Document text:
::::::
Well. I saw this post when it was first posted and I didnt have time to comment and I come back and it got deep and gory!

I was going to comment on how every era has its destroyers based on religion. Portugese soldiers and sailors steeped in catholicism destroyed and defaced beautiful statues on this island off Mumbai in India about 700 years ago.( When they had colonized parts)

Aleš said...

Kev, what kind of achievement do you have in mind when you say "victory" and "winning a war"? Spilling of the blood is obviously necessary here and decreasing the number of fanatics will surely increase the preservation of monuments and temples. But straightforward eradication of these extremists might simply create a political and social void that some other idiots will fill soon after. The solution to the ISIS problem or spread of violent extremism in general can't be just a military one and I know you're aware of all this. But when you mentioned "meekness of the overprotected newsprint class" I'm wondering whether there is a larger obstruct present that prevents US from entering yet another ground conflict - lack of coherent strategy. Middle east proved to be such a complex web of religious, political, cultural and historical factors that 14 years after 9/11 military force still failed to win over violent religious terrorism.

Aleš said...

Kev I agree, morale is an important component of such collective achievements. I don't know what media is feeding people in US, but since Obama is ending the mandate next year there probably isn't any chance for an administration to pursue nation-building effort like in the past either.

David wrote: "uneducated trainees required only a few hours to undo loveliness that had been honed over a thousand years by gifted craftsmen and artists. "
::::::
Supplied data:
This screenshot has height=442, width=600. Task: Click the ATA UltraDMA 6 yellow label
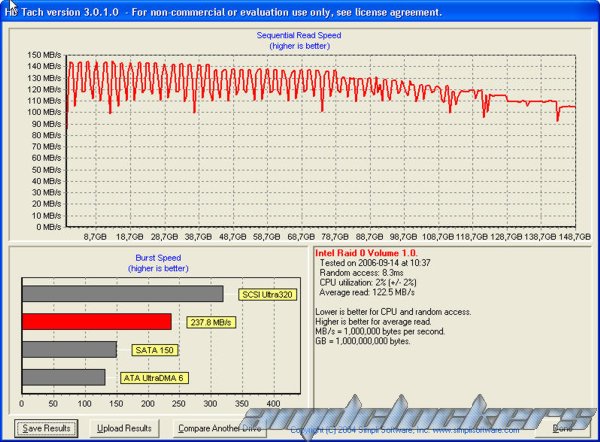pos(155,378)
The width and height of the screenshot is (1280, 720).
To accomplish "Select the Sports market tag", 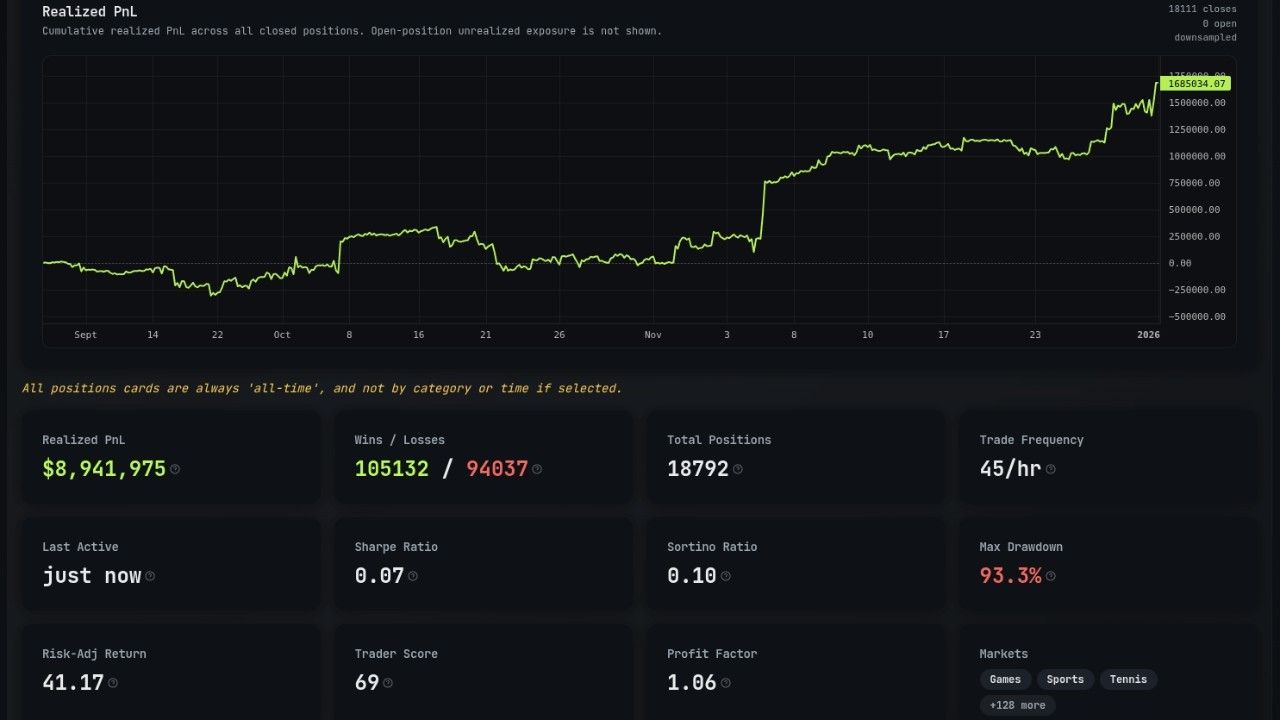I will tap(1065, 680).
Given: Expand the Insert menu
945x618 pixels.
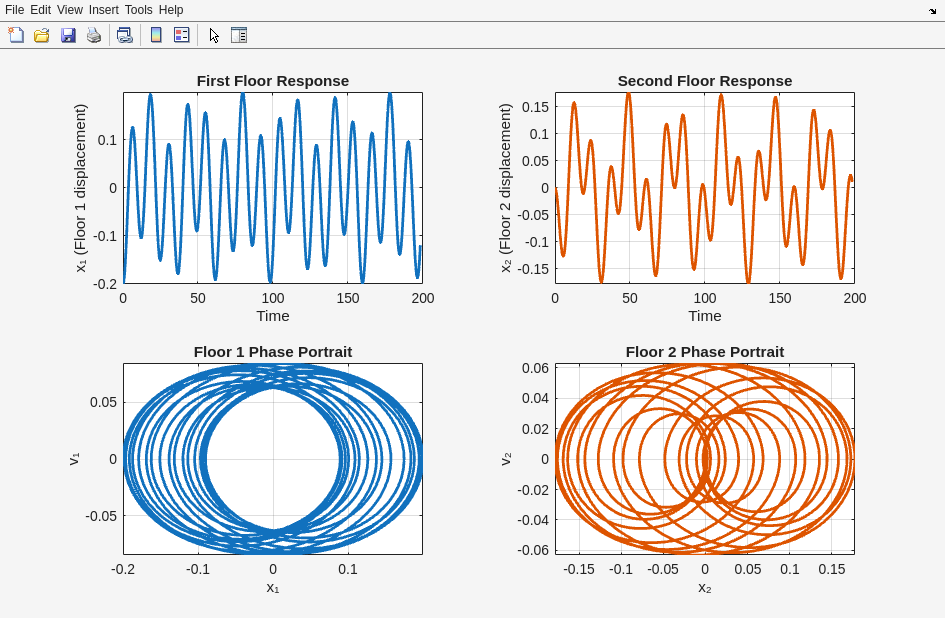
::::::
Exercise set:
1) In the comment thread on the destruction of monuments, how many years after 9/11 did Aleš say military force had still failed to defeat violent religious terrorism?
2) Carry on the comment thread about the destruction of monuments from its last line.

Answers to the problems:
1) 14 years.

2)
This reminds me of the fate that plaster casts received under the modernistic regime. (I know those were copies, but still). Great sculptures that were supposed to teach academy students of beauty, masterful craft, history and high antique standards were smashed to dust because it was time to push the western culture forward.
I don't know If that was the case in my country but when I asked our academy two years ago If I can come there and draw on my own from sculptures they said they don't have any (except a few feet and hands and stuff like that) and that it would be hard to acquire them nowdays. So I'm wandering the town with my folding fishing chair since, drawing what I can find on older churches and opera houses.

Tom said...

Maybe the US wants Assad out more then his enemy ISIS? And who help bring ISIS into being?

Those "billions of dollars," go into somebodies pockets.

Don't forget General Smedley Butler famous quote, " War is a rackett..."

chris bennett said...

David, that is an astonishing and very moving post. Thank you.

David Apatoff said...

Chris Bennett-- Thanks very much, I appreciate it. Dr. al-As'ad was indeed astonishing when his moment came.

Unknown said...

Thank you Mr Apatoff for this post, I did not know the facts you wrote of, and your intelligent comment has affected me more than I would have thought, given how used we are to hearing of such atrocities.